I've never been much of a mac person, but I happened to be in the market for a 15" laptop right when these came out, and I got one (2.6 Ghz, 512 Gb SSD, 16 Gb ram). It is certainly not the best bang-for-buck in terms of raw hardware, but the combination of great screen, performance, and portability happened to be exactly what I was looking for in a laptop.

Also, I'd like to point out that the native resolution without any scaling can be enabled by using softwares called Retina DislpayMenu or SwitchResX. I've been using it set at the full 2880 x 1800 since I got the laptop, without any scaling, and text is completely readable. Using the full resolution makes it far more useful as a desktop replacement for me, as it actually has more desktop real estate than my desktop's 3 monitor setup does.
 
You just said you don't like Macs, and that this particular model is out of your price range, why would anybody argue with you to get this? Lol.

Lately people have been arguing over the most ridiculous thing, including personal opinion, I just figured I deter them from the get go.
 
Got to be said I've got one and though it's very nice and I bought it hope the screen would be ace. It is ace, however it's just not 'right' that huge res in such a small space is a pain. Yes you can use the OS X settings to 'scale' it but then you don't get the full resolution. Anyway, use one for a week and you'll see what I mean.

The rest of the machine, no optical drive, USB 3, SSD as standard, the size and build quality make it great. A really great laptop.
 
I wonder if they have any on display at Best Buy. When it came to retina display on iPhone and iPad, I drooled. Pre-retina the displays on iOS devices were eye sores. You could count the pixels if you wanted to.

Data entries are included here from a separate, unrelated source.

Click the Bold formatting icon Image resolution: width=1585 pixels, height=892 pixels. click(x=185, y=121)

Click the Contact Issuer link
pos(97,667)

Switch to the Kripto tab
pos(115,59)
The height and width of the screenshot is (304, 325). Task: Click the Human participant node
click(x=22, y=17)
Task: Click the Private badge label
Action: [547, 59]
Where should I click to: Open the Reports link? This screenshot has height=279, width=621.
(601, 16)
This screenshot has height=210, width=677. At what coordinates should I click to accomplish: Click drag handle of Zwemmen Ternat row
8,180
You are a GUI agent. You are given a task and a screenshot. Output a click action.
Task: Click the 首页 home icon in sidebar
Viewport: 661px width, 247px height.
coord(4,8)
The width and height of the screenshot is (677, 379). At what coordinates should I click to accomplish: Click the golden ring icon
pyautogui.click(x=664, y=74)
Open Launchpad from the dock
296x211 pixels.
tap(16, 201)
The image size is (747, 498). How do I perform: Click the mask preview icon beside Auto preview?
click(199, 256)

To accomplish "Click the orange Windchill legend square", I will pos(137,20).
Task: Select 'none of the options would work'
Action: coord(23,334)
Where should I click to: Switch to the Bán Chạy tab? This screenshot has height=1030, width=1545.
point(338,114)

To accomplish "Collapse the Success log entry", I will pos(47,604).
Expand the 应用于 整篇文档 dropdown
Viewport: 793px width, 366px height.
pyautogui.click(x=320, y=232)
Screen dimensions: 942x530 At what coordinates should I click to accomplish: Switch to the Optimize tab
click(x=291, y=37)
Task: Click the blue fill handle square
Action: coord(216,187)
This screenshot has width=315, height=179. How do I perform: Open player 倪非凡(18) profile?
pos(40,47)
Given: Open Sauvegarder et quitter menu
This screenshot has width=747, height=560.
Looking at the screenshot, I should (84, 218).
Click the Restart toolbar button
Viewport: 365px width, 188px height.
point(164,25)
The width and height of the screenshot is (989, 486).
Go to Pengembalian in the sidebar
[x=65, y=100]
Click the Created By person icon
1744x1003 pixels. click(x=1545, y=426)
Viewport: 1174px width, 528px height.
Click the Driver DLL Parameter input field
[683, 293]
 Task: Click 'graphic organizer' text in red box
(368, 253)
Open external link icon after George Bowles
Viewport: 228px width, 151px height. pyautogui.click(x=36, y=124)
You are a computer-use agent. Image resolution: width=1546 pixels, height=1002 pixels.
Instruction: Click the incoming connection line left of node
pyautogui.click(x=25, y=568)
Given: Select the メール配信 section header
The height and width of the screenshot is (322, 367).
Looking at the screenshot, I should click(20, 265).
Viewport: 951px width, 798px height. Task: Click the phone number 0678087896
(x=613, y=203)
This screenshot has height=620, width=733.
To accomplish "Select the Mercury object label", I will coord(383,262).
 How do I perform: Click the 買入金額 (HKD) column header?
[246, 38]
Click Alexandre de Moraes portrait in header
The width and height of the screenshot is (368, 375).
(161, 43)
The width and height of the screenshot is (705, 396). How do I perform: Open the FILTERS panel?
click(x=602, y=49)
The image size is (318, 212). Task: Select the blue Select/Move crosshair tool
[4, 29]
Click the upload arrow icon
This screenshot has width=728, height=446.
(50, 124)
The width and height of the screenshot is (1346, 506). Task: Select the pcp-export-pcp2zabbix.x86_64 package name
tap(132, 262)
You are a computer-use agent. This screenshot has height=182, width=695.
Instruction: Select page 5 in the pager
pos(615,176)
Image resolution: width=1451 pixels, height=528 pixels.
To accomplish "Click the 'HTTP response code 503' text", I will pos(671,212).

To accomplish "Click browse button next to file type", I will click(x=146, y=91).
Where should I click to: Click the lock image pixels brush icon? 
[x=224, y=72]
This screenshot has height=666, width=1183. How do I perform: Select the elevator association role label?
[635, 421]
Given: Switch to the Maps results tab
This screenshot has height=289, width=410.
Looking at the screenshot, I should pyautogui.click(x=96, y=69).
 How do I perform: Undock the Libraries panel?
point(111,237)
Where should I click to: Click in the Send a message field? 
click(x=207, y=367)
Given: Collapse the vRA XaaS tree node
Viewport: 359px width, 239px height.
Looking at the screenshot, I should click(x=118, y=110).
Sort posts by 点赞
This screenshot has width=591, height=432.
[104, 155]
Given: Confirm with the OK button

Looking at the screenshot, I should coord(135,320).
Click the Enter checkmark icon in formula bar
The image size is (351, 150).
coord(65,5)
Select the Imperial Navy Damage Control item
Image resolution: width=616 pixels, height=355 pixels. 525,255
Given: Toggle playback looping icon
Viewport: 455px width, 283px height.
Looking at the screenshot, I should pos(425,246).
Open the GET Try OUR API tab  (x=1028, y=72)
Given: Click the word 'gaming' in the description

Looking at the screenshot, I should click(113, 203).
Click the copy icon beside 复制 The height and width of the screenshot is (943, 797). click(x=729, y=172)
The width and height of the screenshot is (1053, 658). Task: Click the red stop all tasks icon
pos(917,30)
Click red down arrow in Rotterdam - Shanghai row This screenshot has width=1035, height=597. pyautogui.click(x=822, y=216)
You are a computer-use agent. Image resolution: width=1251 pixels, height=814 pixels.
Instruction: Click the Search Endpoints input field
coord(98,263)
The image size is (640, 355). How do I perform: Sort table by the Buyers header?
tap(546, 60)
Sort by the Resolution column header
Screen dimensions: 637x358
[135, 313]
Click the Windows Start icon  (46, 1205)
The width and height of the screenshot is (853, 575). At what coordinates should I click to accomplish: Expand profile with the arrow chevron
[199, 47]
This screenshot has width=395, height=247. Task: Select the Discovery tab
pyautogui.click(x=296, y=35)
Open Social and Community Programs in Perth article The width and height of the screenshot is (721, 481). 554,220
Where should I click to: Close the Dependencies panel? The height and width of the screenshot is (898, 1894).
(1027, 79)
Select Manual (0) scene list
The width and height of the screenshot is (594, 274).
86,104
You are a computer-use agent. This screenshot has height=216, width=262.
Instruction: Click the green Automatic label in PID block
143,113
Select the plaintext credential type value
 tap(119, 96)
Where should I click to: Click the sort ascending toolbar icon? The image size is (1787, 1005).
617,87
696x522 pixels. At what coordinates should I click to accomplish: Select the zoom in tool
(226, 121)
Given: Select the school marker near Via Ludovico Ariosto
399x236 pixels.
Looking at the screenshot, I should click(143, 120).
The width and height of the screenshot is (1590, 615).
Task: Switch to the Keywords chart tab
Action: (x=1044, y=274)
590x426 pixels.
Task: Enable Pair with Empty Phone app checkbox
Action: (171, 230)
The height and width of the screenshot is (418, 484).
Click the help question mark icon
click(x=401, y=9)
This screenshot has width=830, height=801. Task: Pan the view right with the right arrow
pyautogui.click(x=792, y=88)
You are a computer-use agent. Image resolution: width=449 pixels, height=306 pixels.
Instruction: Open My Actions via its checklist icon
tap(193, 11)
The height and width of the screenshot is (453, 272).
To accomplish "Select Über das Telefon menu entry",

I never really felt that way about my 1440x900 15" MBP. I can't really see any of the pixels where I hold it. I'm sure that the retina display looks better, but I think that we may be in the area of diminishing returns for non-graphics (not a photographer nor do I edit movies) oriented users like me.
 
Admittedly they have excellent screens but to be honest I have yet to hear anything legitamitely awesome about Apple products besides that.

P.S. The comparison between it and the asus is sketchy when the specs are different. Idk about mbp, but the asus ultrabook outperforms the mba with approximately the same specs.
 
the Asus N56VZ is 910 euro here, compared to 2920 euro for the Mac...
just saying
 
Why is the GT 650M in the apple ~50% faster than the GT 650M in the asus machine?

Why is this review comparing an SSD to a 5400 RPM HDD in file transfer tests?
 
The reason why the macbook has faster graphics benchmark is because the macbook uses ddr5 memory in the 650m graphics card, the Asus uses the slower ddr3!